Title: Why does water affect equilibrium?
Post by: purplecinnamon on February 18, 2016, 12:35:26 AM
Hello! So I want to know why adding water to an eqalibrim reaction does change our Q value. This is what my book says:

2 H2O(l)  2 H2(g) + O2(g) .. Kc = [H2]2 [O2]
"Adding H2O(l) will have no effect on the equilibrium because the reactant is a liquid. Notice that the concentration of H2O(l) is not a part of the equilibrium constant expression. Since the concentration of product gases do not change when H2O(l) is added, Q is still equal to K and there is no driving force for the system to change.
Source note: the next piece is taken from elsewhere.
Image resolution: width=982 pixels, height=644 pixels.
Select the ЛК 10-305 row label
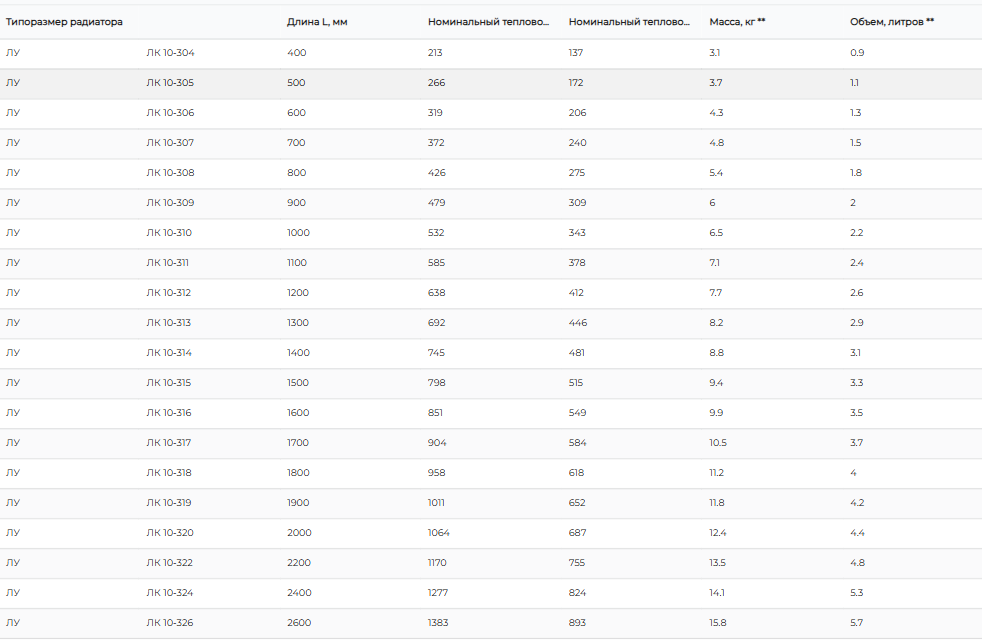pos(170,83)
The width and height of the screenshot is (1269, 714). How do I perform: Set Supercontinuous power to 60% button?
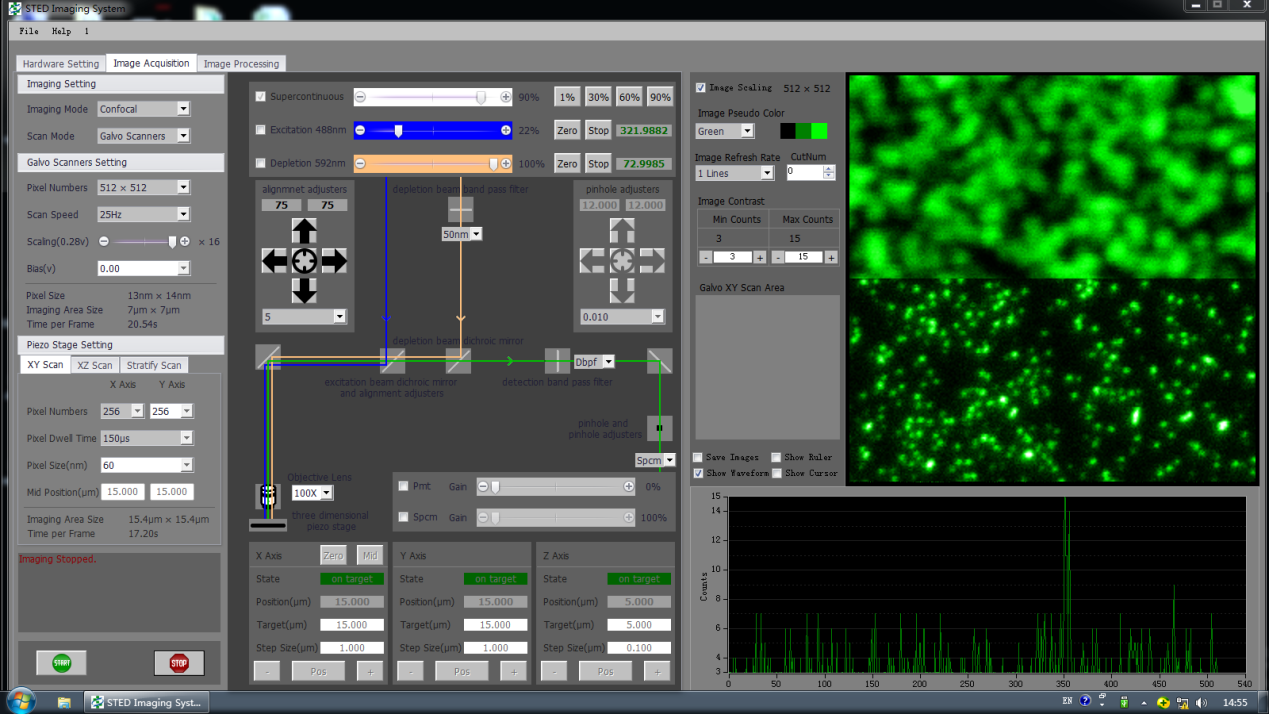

As long as some liquid is present to establish the equilibrium, adding more will have no effect on the concentration of products."

Any ideas?

Thank you for your time.
Title: Re: Why does water affect equilibrium?
Post by: clinz63 on February 18, 2016, 01:10:02 AM
How do you calculate the concentration of water? Moles of water divided by volume of water? Does this change as the reaction progresses? I think you can safely say it remains constant since the volume changes as the water reacts. So it doesn't really matter how much water you add since it always has the same concentration.
Title: Re: Why does water affect equilibrium?
Post by: Borek on February 18, 2016, 03:51:23 AM
This is a poorly thought of explanation. Liquid water doesn't occupy whole volume (whole as in volume occupied by products and reactants, reaction mixture), so its concentration is different in different places. Then, the water evaporates, so the reaction equation is in fact

2H2O(g) :lequil: 2H2(g) + O2(g)

In this case it is is general the same situation as with solids - we don't care about their amount, as long as they are present.